_PROVIDED DATA_

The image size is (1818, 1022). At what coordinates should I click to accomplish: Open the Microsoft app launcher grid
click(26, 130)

* * *

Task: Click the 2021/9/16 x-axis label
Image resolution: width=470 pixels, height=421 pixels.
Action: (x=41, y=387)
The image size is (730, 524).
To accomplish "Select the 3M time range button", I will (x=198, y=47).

* * *

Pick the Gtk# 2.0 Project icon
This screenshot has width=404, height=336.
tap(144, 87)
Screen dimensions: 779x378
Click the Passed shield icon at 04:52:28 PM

_SHORT EXERCISE_
Give the items starting at the line containing "The image size is (1818, 1022)." and ending at the line containing "click(26, 130)" as a JSON list of strings, one string per line, with blank lines omitted.

_EXERCISE RESPONSE_
[
  "The image size is (1818, 1022). At what coordinates should I click to accomplish: Open the Microsoft app launcher grid",
  "click(26, 130)"
]